YANGON (AFP) – Myanmar’s navy will join maritime drills with the United States (US) in Southeast Asia next week, a spokesman said yesterday, in a rare show of military cooperation despite Washington slapping sanctions on top army brass over the Rohingya crisis.

The inclusion in the drills does not violate US travel bans against Myanmar’s Commander-in-Chief and three senior figures for overseeing a bloody campaign that drove 740,000 Rohingya into Bangladesh two years ago.

But there are growing calls to further isolate the military, expand sanctions and prosecute senior leadership for genocide against the stateless minority.

“We were invited as part of ASEAN (the Association of Southeast Asian Nations) for the exercise,” said Zaw Min Tun, a spokesman for the Commander-in-Chief’s Office in Myanmar.

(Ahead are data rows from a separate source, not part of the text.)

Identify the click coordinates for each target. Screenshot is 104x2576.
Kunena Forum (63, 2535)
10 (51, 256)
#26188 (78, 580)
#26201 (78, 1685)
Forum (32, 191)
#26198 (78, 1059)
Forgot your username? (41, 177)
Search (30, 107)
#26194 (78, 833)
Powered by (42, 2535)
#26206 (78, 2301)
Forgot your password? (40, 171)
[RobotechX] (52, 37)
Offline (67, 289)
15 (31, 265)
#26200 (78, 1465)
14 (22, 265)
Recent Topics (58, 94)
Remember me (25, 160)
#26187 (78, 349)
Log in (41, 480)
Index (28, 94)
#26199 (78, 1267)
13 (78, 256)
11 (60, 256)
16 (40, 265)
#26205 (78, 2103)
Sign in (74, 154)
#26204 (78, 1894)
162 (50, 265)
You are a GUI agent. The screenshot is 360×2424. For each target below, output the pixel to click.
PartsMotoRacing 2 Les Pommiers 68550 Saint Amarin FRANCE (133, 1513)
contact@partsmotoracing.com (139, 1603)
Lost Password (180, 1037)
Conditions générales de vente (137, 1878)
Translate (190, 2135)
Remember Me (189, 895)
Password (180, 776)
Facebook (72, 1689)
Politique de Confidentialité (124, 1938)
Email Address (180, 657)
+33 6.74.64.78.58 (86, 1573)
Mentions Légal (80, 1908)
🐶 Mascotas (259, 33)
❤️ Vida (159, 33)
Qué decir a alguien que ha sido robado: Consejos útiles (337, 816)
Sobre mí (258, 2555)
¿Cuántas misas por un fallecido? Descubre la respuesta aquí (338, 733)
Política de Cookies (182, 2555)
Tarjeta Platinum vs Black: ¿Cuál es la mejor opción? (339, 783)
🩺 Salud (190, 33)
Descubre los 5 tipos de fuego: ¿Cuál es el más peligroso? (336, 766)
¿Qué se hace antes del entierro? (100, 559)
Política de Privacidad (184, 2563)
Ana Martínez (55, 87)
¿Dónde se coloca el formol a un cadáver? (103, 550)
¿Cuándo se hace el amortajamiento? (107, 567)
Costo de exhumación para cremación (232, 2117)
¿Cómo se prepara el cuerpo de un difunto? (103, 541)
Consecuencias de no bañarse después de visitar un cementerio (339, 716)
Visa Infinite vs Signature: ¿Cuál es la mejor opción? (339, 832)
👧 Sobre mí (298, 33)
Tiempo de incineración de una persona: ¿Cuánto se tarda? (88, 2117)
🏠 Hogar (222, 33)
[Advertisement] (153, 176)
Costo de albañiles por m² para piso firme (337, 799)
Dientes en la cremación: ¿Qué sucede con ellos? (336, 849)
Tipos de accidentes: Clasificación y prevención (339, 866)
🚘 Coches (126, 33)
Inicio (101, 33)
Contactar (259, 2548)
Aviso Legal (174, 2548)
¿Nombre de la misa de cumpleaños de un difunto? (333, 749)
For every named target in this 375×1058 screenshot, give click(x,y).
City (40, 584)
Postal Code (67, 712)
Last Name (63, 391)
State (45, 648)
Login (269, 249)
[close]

He said the exercise, starting in the Gulf of Thailand on September 2, focus on crime, piracy and security, and the travel bans were separate issues.

Myanmar’s commander-in-chief Min Aung Hlaing. PHOTO: AFP

“The sanctions imposed were personal and this exercise is a coordination between ASEAN and the US,” he said.

The US State Department said in a media advisory that the drills with the 10 nations of the regional bloc provide an opportunity “to work with all members of ASEAN on shared maritime security priorities in the region”.

A UN fact-finding mission wants Myanmar’s Commander-in-Chief Min Aung Hlaing to face charges of genocide after documenting arson, extra-judicial killings and rape during the military’s August 2107 campaign against the Rohingya.

Myanmar has rebuffed the allegations, saying it was defending itself from insurgent attacks. Allegations of abuses on the ground in Rakhine state have been largely directed against army units, but rights groups say naval vessels were also implicated.